§ What is expected: In full and without alteration, copy the listing.

§ Data shown:

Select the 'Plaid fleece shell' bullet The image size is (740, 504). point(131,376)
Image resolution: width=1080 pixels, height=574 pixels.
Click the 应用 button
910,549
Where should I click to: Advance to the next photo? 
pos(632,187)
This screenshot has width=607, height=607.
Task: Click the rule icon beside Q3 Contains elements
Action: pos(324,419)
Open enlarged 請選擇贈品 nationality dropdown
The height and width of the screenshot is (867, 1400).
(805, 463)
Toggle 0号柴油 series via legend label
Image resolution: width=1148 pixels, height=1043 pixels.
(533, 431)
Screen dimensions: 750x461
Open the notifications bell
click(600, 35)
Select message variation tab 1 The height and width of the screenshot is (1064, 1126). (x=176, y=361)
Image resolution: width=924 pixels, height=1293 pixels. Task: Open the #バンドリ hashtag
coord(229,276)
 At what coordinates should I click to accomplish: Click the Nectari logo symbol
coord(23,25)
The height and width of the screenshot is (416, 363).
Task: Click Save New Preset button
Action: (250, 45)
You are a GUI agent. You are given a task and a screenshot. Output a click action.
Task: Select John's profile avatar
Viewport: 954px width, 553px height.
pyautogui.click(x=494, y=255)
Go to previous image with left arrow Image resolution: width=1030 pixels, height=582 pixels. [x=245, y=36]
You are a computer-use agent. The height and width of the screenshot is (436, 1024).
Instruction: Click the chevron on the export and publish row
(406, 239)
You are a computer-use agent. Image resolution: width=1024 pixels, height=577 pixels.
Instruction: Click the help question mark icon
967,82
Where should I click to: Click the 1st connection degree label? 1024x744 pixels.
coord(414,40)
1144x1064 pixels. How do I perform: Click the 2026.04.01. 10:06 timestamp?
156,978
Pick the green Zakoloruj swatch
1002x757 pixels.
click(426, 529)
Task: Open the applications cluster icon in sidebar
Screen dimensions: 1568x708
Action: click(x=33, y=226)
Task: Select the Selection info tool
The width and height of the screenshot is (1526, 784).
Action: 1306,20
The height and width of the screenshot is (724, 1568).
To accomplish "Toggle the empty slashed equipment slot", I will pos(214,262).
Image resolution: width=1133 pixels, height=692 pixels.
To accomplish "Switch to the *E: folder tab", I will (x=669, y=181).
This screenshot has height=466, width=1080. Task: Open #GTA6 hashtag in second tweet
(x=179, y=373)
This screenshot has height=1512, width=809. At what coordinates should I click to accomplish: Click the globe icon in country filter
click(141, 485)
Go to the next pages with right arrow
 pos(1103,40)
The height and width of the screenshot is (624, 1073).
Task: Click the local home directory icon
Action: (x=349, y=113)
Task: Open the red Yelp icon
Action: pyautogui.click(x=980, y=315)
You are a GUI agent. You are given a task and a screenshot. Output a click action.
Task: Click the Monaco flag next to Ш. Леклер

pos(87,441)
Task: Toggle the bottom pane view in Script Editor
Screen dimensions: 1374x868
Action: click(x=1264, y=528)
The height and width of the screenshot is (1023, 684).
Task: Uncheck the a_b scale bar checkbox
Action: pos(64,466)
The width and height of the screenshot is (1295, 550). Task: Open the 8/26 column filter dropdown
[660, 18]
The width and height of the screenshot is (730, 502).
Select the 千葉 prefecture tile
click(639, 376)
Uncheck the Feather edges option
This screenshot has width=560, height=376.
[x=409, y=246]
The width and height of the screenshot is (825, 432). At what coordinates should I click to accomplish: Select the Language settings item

§ Answer area:
Select the 'Plaid fleece shell' bullet The image size is (740, 504). point(131,376)
Image resolution: width=1080 pixels, height=574 pixels.
Click the 应用 button
910,549
Where should I click to: Advance to the next photo? 
pos(632,187)
This screenshot has width=607, height=607.
Task: Click the rule icon beside Q3 Contains elements
Action: pos(324,419)
Open enlarged 請選擇贈品 nationality dropdown
The height and width of the screenshot is (867, 1400).
(805, 463)
Toggle 0号柴油 series via legend label
Image resolution: width=1148 pixels, height=1043 pixels.
(533, 431)
Screen dimensions: 750x461
Open the notifications bell
click(600, 35)
Select message variation tab 1 The height and width of the screenshot is (1064, 1126). (x=176, y=361)
Image resolution: width=924 pixels, height=1293 pixels. Task: Open the #バンドリ hashtag
coord(229,276)
 At what coordinates should I click to accomplish: Click the Nectari logo symbol
coord(23,25)
The height and width of the screenshot is (416, 363).
Task: Click Save New Preset button
Action: (250, 45)
You are a GUI agent. You are given a task and a screenshot. Output a click action.
Task: Select John's profile avatar
Viewport: 954px width, 553px height.
pyautogui.click(x=494, y=255)
Go to previous image with left arrow Image resolution: width=1030 pixels, height=582 pixels. [x=245, y=36]
You are a computer-use agent. The height and width of the screenshot is (436, 1024).
Instruction: Click the chevron on the export and publish row
(406, 239)
You are a computer-use agent. Image resolution: width=1024 pixels, height=577 pixels.
Instruction: Click the help question mark icon
967,82
Where should I click to: Click the 1st connection degree label? 1024x744 pixels.
coord(414,40)
1144x1064 pixels. How do I perform: Click the 2026.04.01. 10:06 timestamp?
156,978
Pick the green Zakoloruj swatch
1002x757 pixels.
click(426, 529)
Task: Open the applications cluster icon in sidebar
Screen dimensions: 1568x708
Action: click(x=33, y=226)
Task: Select the Selection info tool
The width and height of the screenshot is (1526, 784).
Action: 1306,20
The height and width of the screenshot is (724, 1568).
To accomplish "Toggle the empty slashed equipment slot", I will pos(214,262).
Image resolution: width=1133 pixels, height=692 pixels.
To accomplish "Switch to the *E: folder tab", I will (x=669, y=181).
This screenshot has height=466, width=1080. Task: Open #GTA6 hashtag in second tweet
(x=179, y=373)
This screenshot has height=1512, width=809. At what coordinates should I click to accomplish: Click the globe icon in country filter
click(141, 485)
Go to the next pages with right arrow
 pos(1103,40)
The height and width of the screenshot is (624, 1073).
Task: Click the local home directory icon
Action: (x=349, y=113)
Task: Open the red Yelp icon
Action: pyautogui.click(x=980, y=315)
You are a GUI agent. You are given a task and a screenshot. Output a click action.
Task: Click the Monaco flag next to Ш. Леклер

pos(87,441)
Task: Toggle the bottom pane view in Script Editor
Screen dimensions: 1374x868
Action: click(x=1264, y=528)
The height and width of the screenshot is (1023, 684).
Task: Uncheck the a_b scale bar checkbox
Action: pos(64,466)
The width and height of the screenshot is (1295, 550). Task: Open the 8/26 column filter dropdown
[660, 18]
The width and height of the screenshot is (730, 502).
Select the 千葉 prefecture tile
click(639, 376)
Uncheck the Feather edges option
This screenshot has width=560, height=376.
[x=409, y=246]
The width and height of the screenshot is (825, 432). At what coordinates should I click to accomplish: Select the Language settings item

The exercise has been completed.